Would they? It's a possibility, and fun to think about, but what are the chances? You will usually run into this with backups, cron, and other scheduled [non-business load] tasks. These are far cheaper to fix with manually adjusting schedules than any other way, unless you are rolling in dough.
Would I maybe get away with 4 bonded gbit ethernet ports? Would I require fiber channel or 10gbit infrastructure?
Fuck FC, unless you want to get some out of date, used, gently broken, or no-name stuff, or at least until FCoE comes out. (You're probably better off getting unmanaged IB switches and using iSER.)
Can't say if 10GbE would even be enough, but it's probably overkill.
10 Gbit Ethernet makes sense if you need over 110MB/sec throughput with sequential reads/writes with large block sizes.. that's what 1 Gbit ethernet can give you.
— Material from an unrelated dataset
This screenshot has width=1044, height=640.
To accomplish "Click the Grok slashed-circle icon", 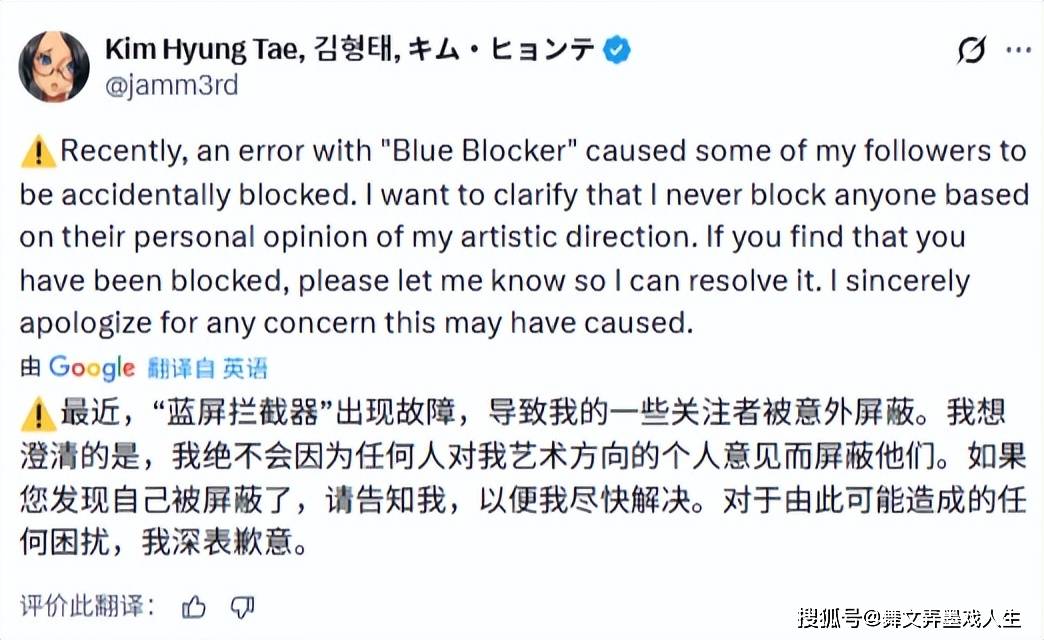I will point(971,50).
If we're talking about random IO, then 1 Gbit ethernet is good/enough for many environments.
Disks are the bottleneck with random IO.
-- Pasi
Pasi Kärkkäinen wrote:
10 Gbit Ethernet makes sense if you need over 110MB/sec throughput with sequential reads/writes with large block sizes.. that's what 1 Gbit ethernet can give you.
You can also bond 1Ge ports to get higher throughput. Buying an ethernet switch that supports bonded ports is quite a bit cheaper than 10Ge if you don't need to go all the way to 10G while giving substantial performance boosts.
If all the 40 VMs start copying files at the same time that would mean that the bandwidth share for each VM would be tiny.
Would they? It's a possibility, and fun to think about, but what are the
chances? You will usually run into this with backups, cron, and other scheduled [non-business load] tasks. These are far cheaper to fix with manually adjusting schedules than any other way, unless you are rolling in dough.
I have a classroom environment where every VM is always doing the same thing in step ie. formatting partitions, installing software etc.. We hit the disk like a bunch of crazy people. I'm replacing my setup with three Intel SSDs in a RAID0 with either iSCSI or ATAoE. The RAID0 will be synced to a disk based storage as backup. We'll see pretty soon how many concurrent disk based operations this setup can handle.
I'll be bonding 3 or 4 of the iSCSI box ethernet cards and then going from there to see what each of the servers in the cloud needs as far as their connection.
Grant McWilliams
Some people, when confronted with a problem, think "I know, I'll use Windows." Now they have two problems.
----- "Grant McWilliams" grantmasterflash@gmail.com wrote:
I'm replacing my setup with three Intel SSDs in a RAID0 with either iSCSI or ATAoE. The RAID0 will be synced to a disk based storage as backup. We'll see pretty soon how many concurrent disk based operations this setup can handle.
I haven't benchmarked anything like that in a while. I'm not saying that RAID 0 with 3 targets is going to be non-performant, but I would expect a parallel array to be better for random ops unless a classroom workload falls into sequential for some reason (software installation). Do you have any numbers testing this, or better, real world stats?